It’s not easy to explain, still less to design, build and assemble. So, how is Rebellion planning to promote its WEAP-ONE? The question might seem disingenuous, given that a video has just been announced that might well reveal all, but it’s nevertheless still relevant. Collectors, who are continually on the lookout for new and exciting horological experiences, push watchmakers to tackle increasingly difficult challenges. When they succeed, they have to be capable of explaining what makes that particular timepiece so special. The WEAP-ONE is fully entitled to its claim of being an extraordinary piece. 

A ruler and a spinning top

Complex watches need short words and lots of pictures. So, how exactly does the WEAP-ONE work? Step 1: let’s imagine a school ruler. On top of it is a spinning top. That’s the tourbillon. The top remains stable as it spins on its own axis, resting on the horizontal base of the ruler. 

Step 2: now let’s imagine that we pick up the ruler and start to turn it between our hands. This is the second axis of rotation – the ruler rotating between our hands. The brighter students will already have grasped that this is a two-axis tourbillon. And they’d be right, but it’s not quite as simple as that. 

The WEAP-ONE for Dummies

A game of two halves

In fact, the difficulties are only just beginning. There are actually three rotations going on: our tourbillon/spinning top, our left hand, and our right hand. Why is this important? Because each rotation occurs at a different speed. The tourbillon, our spinning top, takes 60 seconds to complete its revolution. Then, you have to visualise your right hand rotating once every minute, and your left hand every two minutes.

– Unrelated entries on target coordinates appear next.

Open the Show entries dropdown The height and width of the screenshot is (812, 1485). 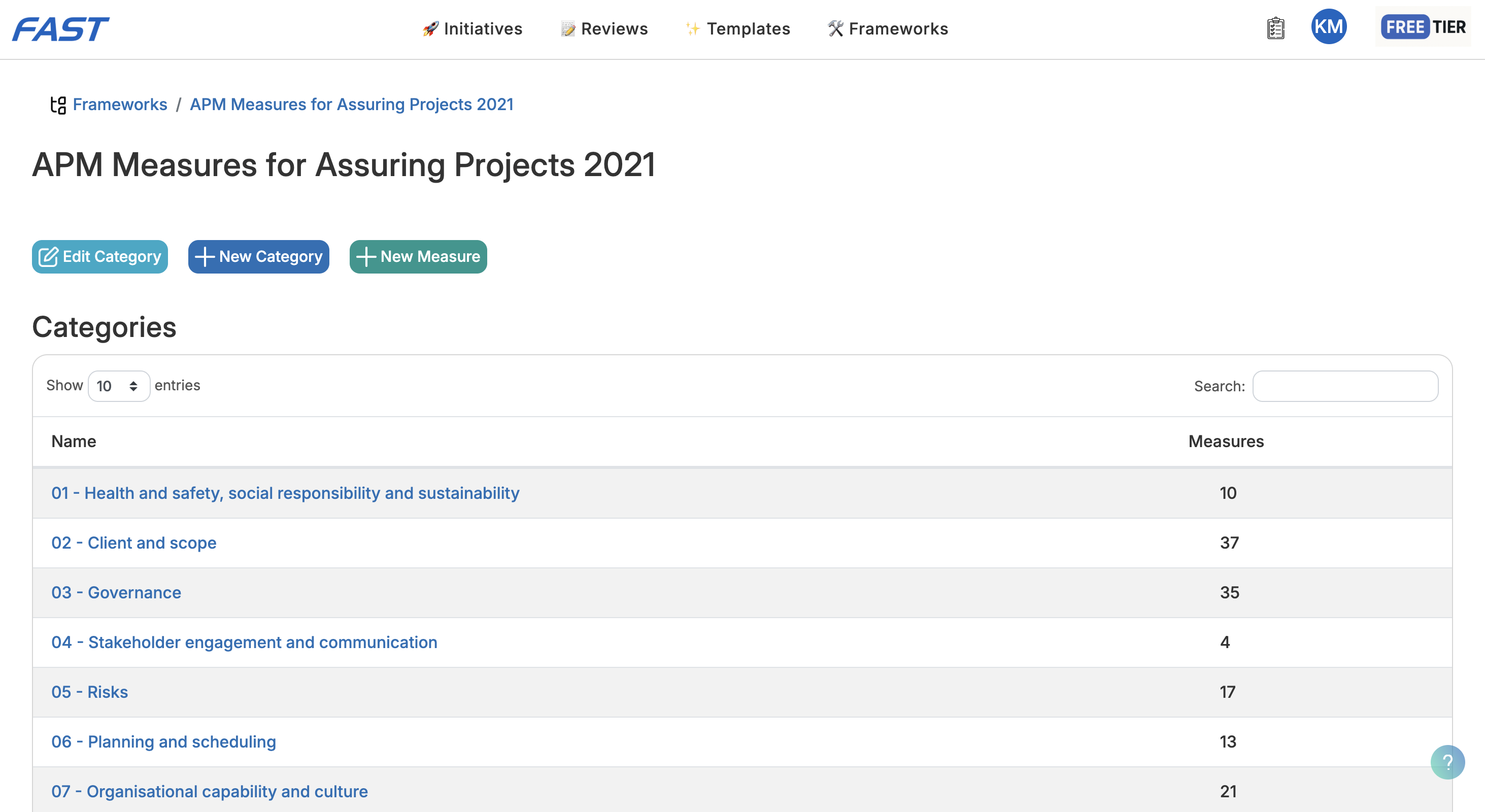pos(118,386)
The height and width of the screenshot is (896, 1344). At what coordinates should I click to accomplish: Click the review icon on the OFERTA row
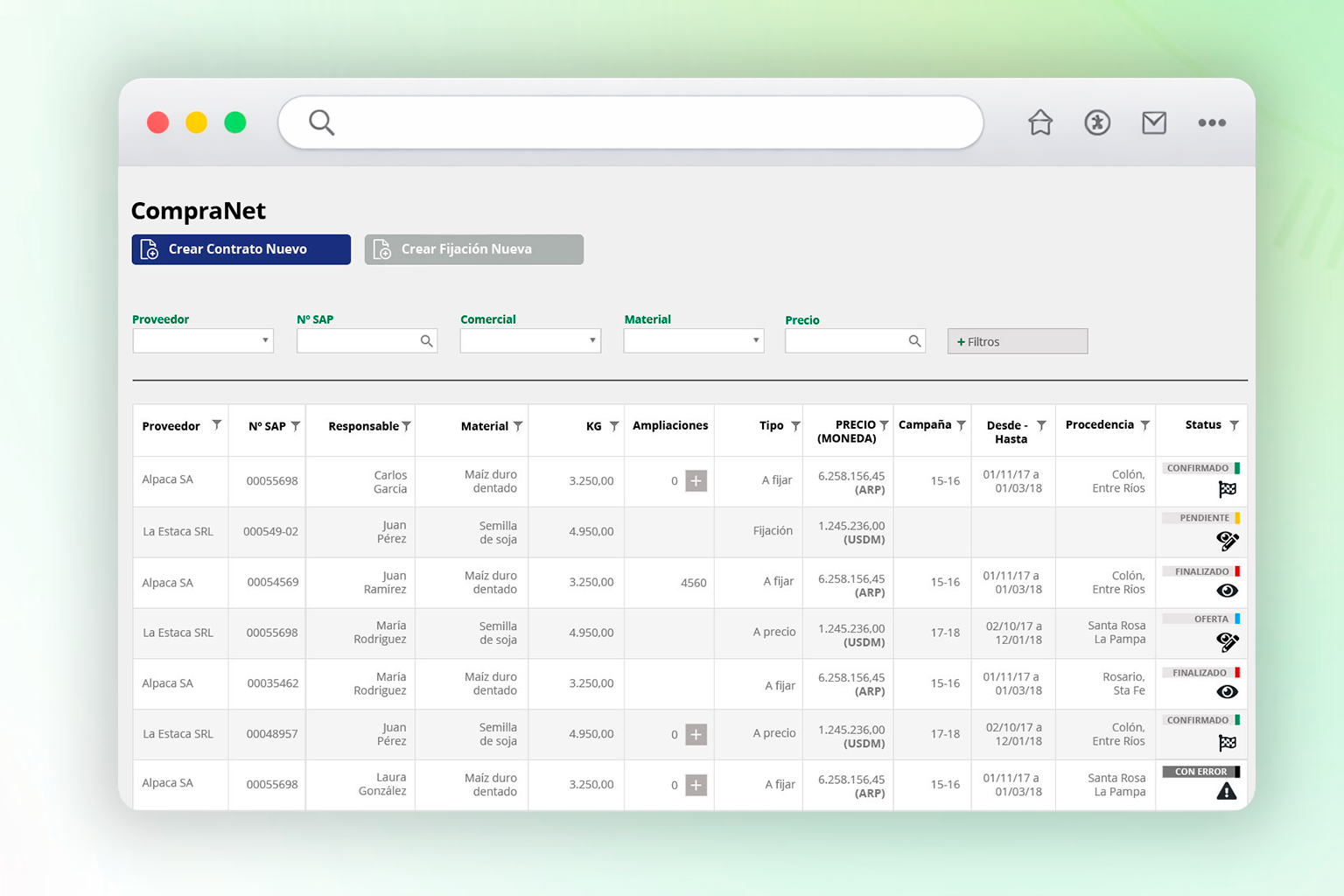(x=1227, y=642)
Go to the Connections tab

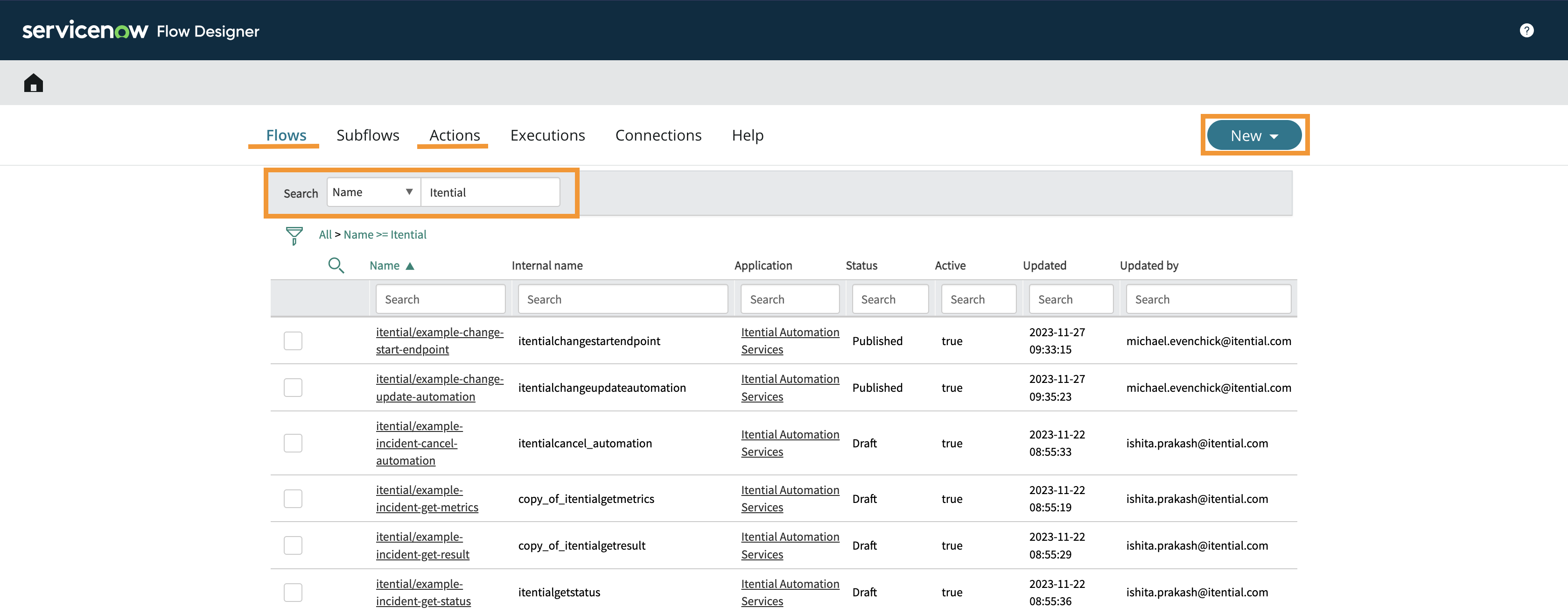pos(658,135)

This has the visual effect of literally propelling the tourbillon from left to right along its axis – a lateral motion never before seen in a timepiece. Given that the hour display on the WEAP-ONE is calculated from the average of both rotations, a highly complex system of gears had to be invented to account for it. And the complexity doesn’t stop there. 

Mesmerised by the hypnotic effect of the fascinating tourbillon, it is easy to forget that the WEAP-ONE remains a mechanical watch, with the traditional gear train, barrel and all the usual components of a mechanical movement. Here, they are totally invisible, hidden inside the two ends of the case. This is another major technical feat by Rebellion, who have removed the calibre from the tourbillon and split it into two groups of components, one to the right of the central axis and the other to the left, in two separate chambers formed by the watch case. 

The WEAP-ONE for Dummies

A brain and two separate hemispheres

The part of the watch devoted to setting the time has been placed to the left, along with the crown for adjusting the hours and minutes. The “energy” part – the barrel and its associated organs – are in the right-hand cone, along with the winding crown. The technical accomplishment is mind-blowing. The mechanical brain of the WEAP-ONE has been completely split into two hemispheres, which are designed to work in concert. At the same time, a transmission axis has been created to relay information between the two remote halves. 

With 529 components, the WEAP-ONE is an extraordinary piece. Rebellion has begun production of the twenty watches in this limited series. Those who have understood its immense horological value might look forward to receiving one in the autumn, when deliveries begin. Those with more limited means might have to settle for a spinning top.